## START
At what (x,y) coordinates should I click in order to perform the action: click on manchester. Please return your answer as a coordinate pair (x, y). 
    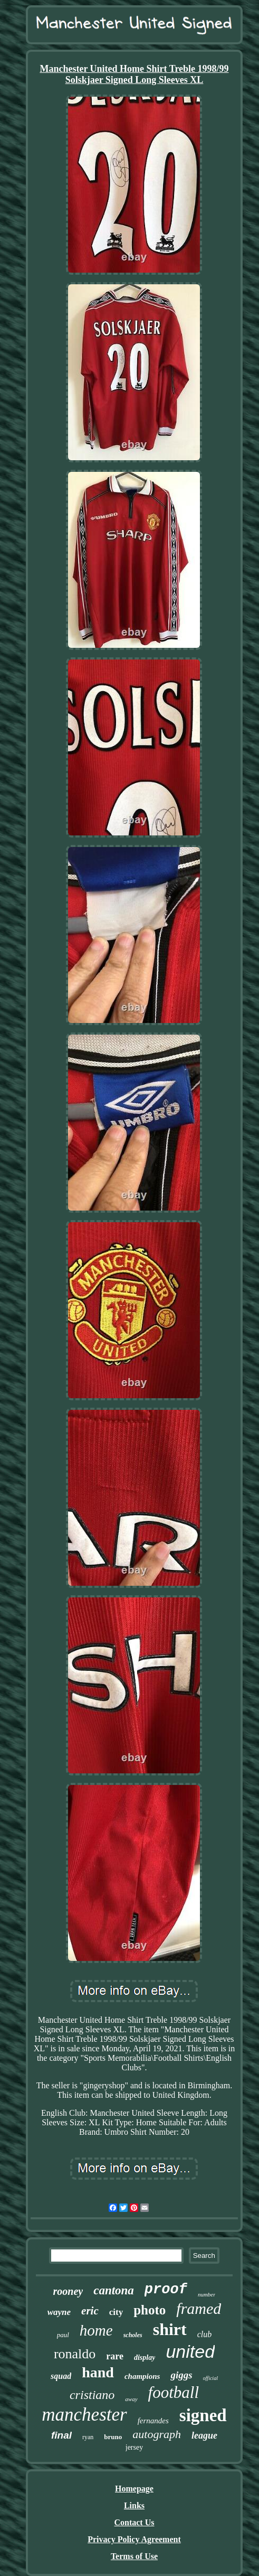
    Looking at the image, I should click on (84, 2414).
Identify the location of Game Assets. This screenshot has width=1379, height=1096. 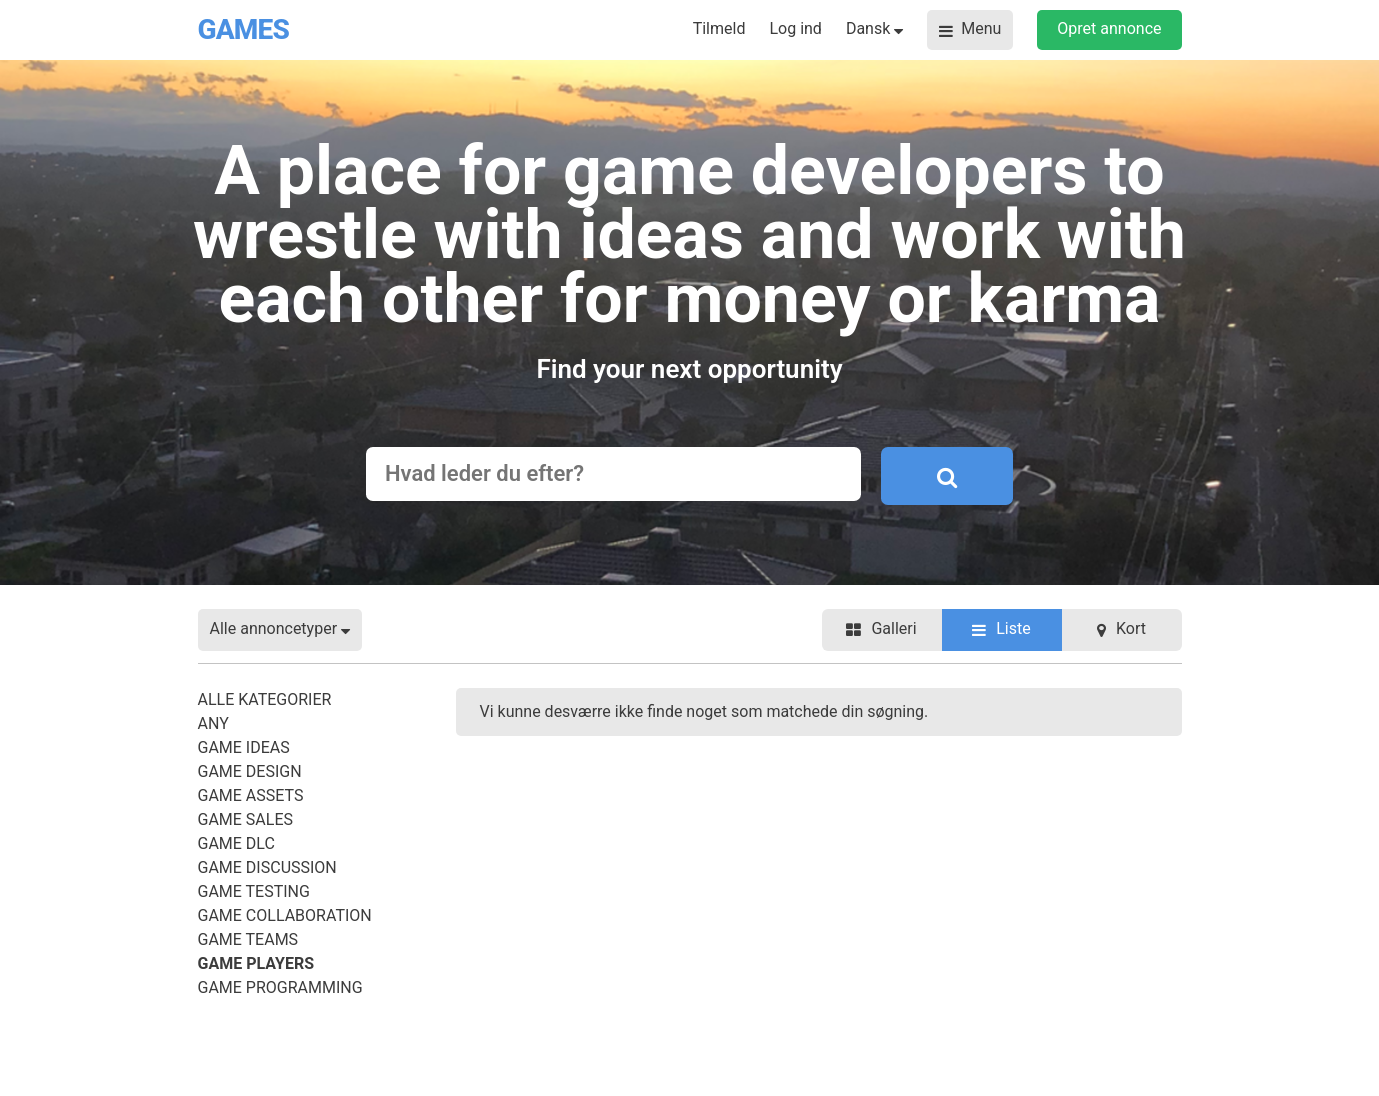
(251, 795).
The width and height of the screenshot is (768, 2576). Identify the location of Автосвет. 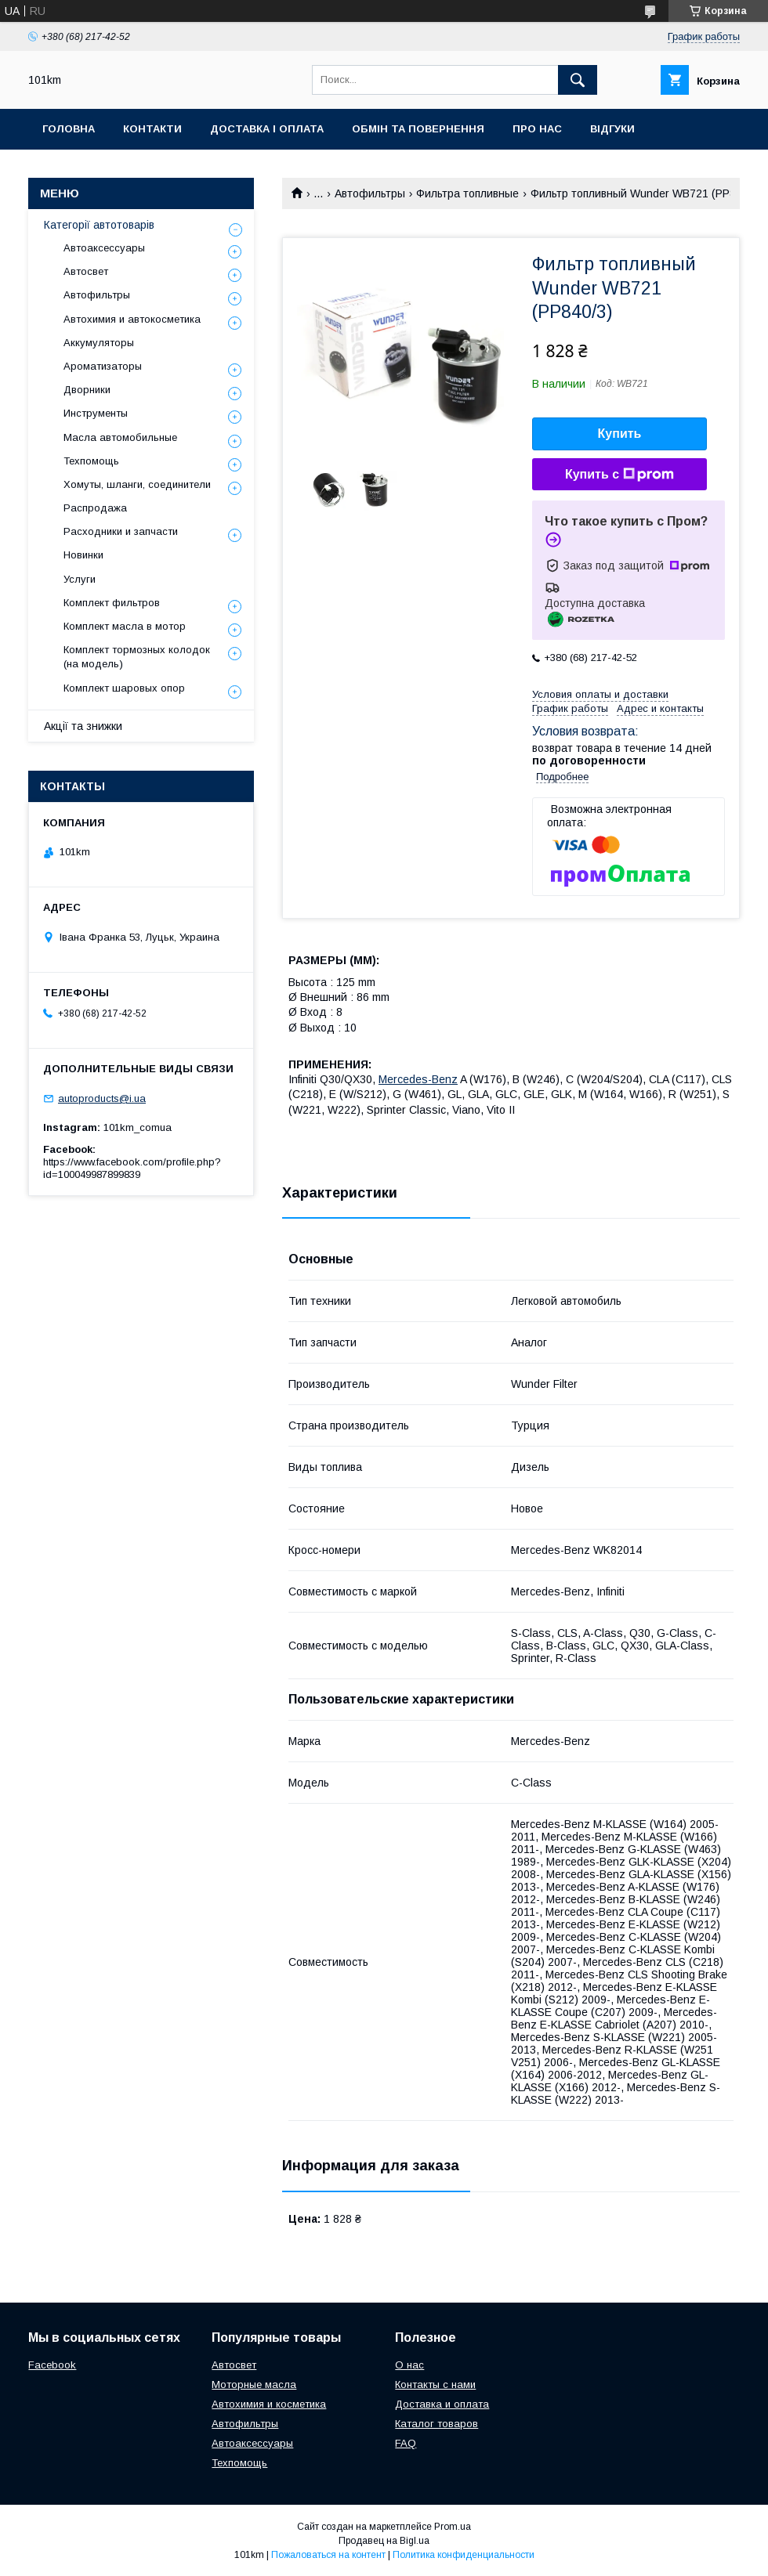
(85, 271).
## END
**WHAT YOU NEED TO DO**
Rewrite all of the rows above, swapping "Identify the location of" for "Locate" wherever it occurs and keeping everything else the same. Leave the pictures out.

**TASK SOLUTION**
At what (x,y) coordinates should I click in order to perform the action: click on manchester. Please return your answer as a coordinate pair (x, y). 
    Looking at the image, I should click on (84, 2414).
Locate Game Assets. This screenshot has width=1379, height=1096. 
(251, 795).
The width and height of the screenshot is (768, 2576). Locate Автосвет. 
(85, 271).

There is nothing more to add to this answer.